A psicóloga Ivana Maria Campagnolli explica que hoje, eventualmente, é possível encontrar adultos com 30 anos ou até 40 anos de idade com este perfil de comportamento e que a explicação para isso pode estar apoiada em questões psicológicas registradas na história de vida dessa pessoa.
''Talvez o sentimento de rejeição, abandono ou ainda a superproteção pode ser o motivo que leva esse jovem a não querer um compromisso sério. Mas ninguém quer ficar sozinho por muito tempo, por mais que as relações estejam tão abertas como estão hoje'', diz.
Segundo ela, a superproteção se refere a pais que protegem seus filhos exageradamente, impedindo futuramente que os mesmos assumam compromissos e responsabilidades que possam cercear sua liberdade. Ela ainda diz que, uma outra questão se refere a pais que negam manifestações de carinho e afeto fazendo com que o jovem não se envolva afetivamente, justamente pela insegurança e medo da perda.

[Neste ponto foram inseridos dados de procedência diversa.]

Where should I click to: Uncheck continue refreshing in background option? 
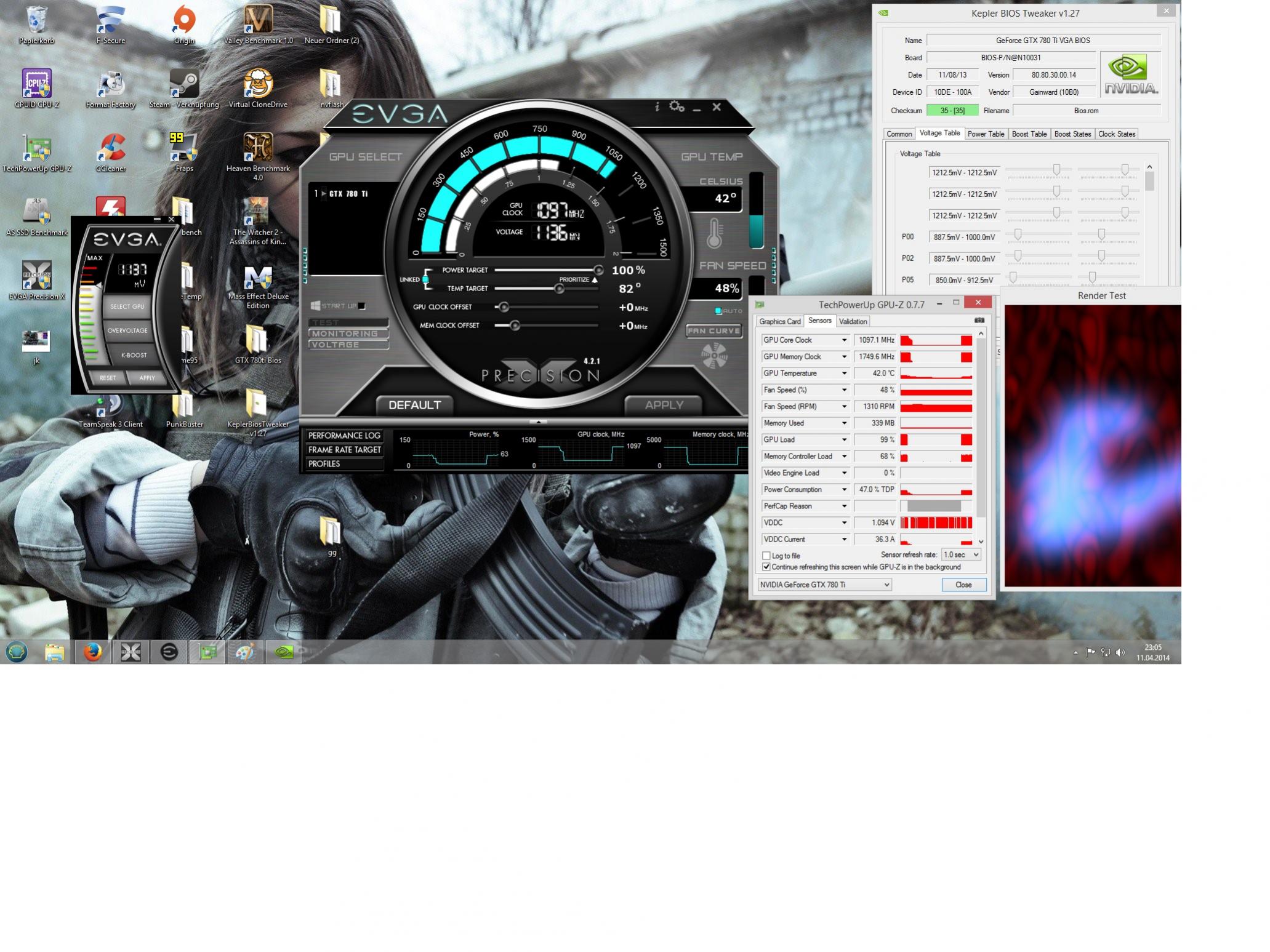click(766, 567)
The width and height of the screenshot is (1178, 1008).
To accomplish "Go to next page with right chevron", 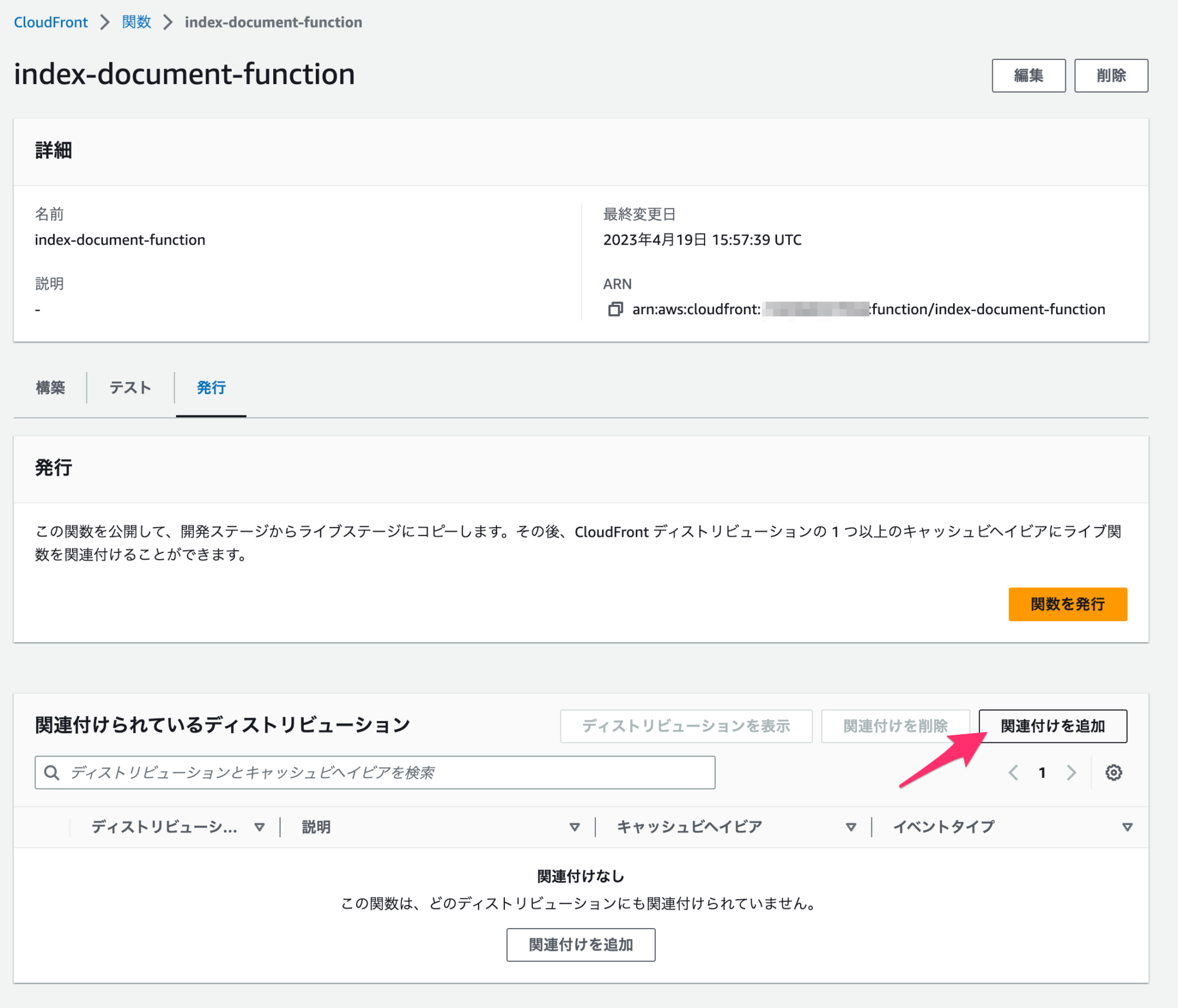I will point(1071,773).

''Nós humanos, somos seres gregários e temos necessidade de construir relacionamentos cunhados pela afetividade. Somente os relacionamentos podem nos proporcionar segurança e estrutura, e nos ajudar no desenvolvimento como pessoas. Os que persistem em manter relacionamentos fugazes e superficiais podem acabar sozinhos'', afirma.(F.B.)